**What you need to do**
a) In the abstract on RANKL and bisphosphonate-treated osteoclasts, which two bisphosphonates were the rabbit osteoclasts treated with?
b) Pick up the abstract on RANKL and bisphosphonate-treated osteoclasts after its last sentence and keep writing it.

**Passage to read**
RANKL increases the level of Mcl-1 in osteoclasts and reduces bisphosphonate-induced osteoclast apoptosis in vitro

Karen A Sutherland, Helena L Rogers, Denise Tosh, Michael J Rogers
Arthritis Research & Therapy 2009, 11 (2): R58

INTRODUCTION: Bisphosphonates are the most widely used class of drug for inhibiting osteoclast-mediated bone loss, but their effectiveness at preventing joint destruction in rheumatoid arthritis has generally been disappointing. We examined whether the ability of bisphosphonates to induce osteoclast apoptosis and inhibit bone resorption in vitro is influenced by the cytokine receptor activator of nuclear factor-kappa B ligand (RANKL), an important mediator of inflammation-induced bone loss.

METHODS: Rabbit osteoclasts were treated with the bisphosphonates clodronate or alendronate for up to 48 hours in the absence or presence of RANKL. Changes in cell morphology and induction of apoptosis were examined by scanning electron microscopy, whilst resorptive activity was determined by measuring the area of resorption cavities. Changes in the level of anti-apoptotic proteins, including Mcl-1, Bcl-2, and Bcl-x>L, were determined in rabbit osteoclasts and in cytokine-starved mouse osteoclasts by Western blotting.

**Input data**

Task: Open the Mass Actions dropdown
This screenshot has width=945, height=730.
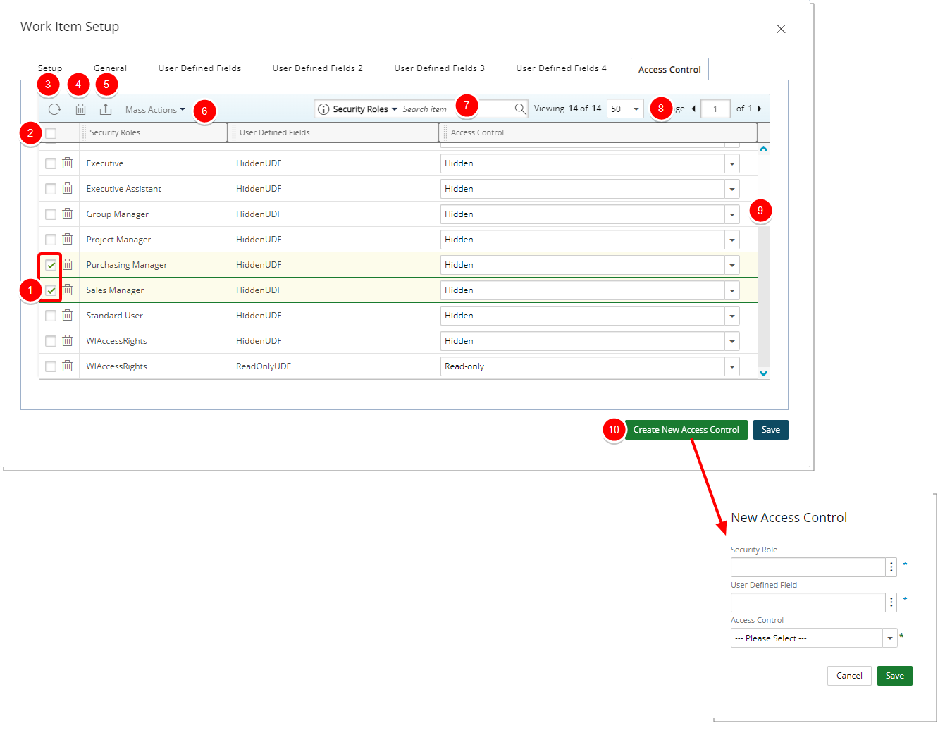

**Answers to the tasks**
a) Clodronate and alendronate.

b)
RESULTS: RANKL significantly attenuated the ability of both clodronate and alendronate to induce osteoclast apoptosis and inhibit bone resorption. Treatment of rabbit osteoclasts with RANKL was associated with an increase in the anti-apoptotic protein Mcl-1 but not Bcl-2. A role for Mcl-1 in osteoclast survival was suggested using osteoclasts generated from mouse bone marrow macrophages in the presence of RANKL + macrophage colony-stimulating factor (M-CSF) since cytokine deprivation of mouse osteoclasts caused a rapid loss of Mcl-1 (but not Bcl-2 or Bcl-xL), which preceded the biochemical and morphological changes associated with apoptosis. Loss of Mcl-1 from mouse osteoclasts could be prevented by factors known to promote osteoclast survival (RANKL, M-CSF, tumour necrosis factor-alpha [TNF-alpha], or lipopolysaccharide [LPS]).

CONCLUSIONS: RANKL protects osteoclasts from the apoptosis-inducing and anti-resorptive effects of bisphosphonates in vitro. The ability of RANKL (and other pro-inflammatory factors such as TNF-alpha and LPS) to increase the level of Mcl-1 in osteoclasts may explain the lack of effectiveness of some bisphosphonates in preventing inflammation-induced bone loss.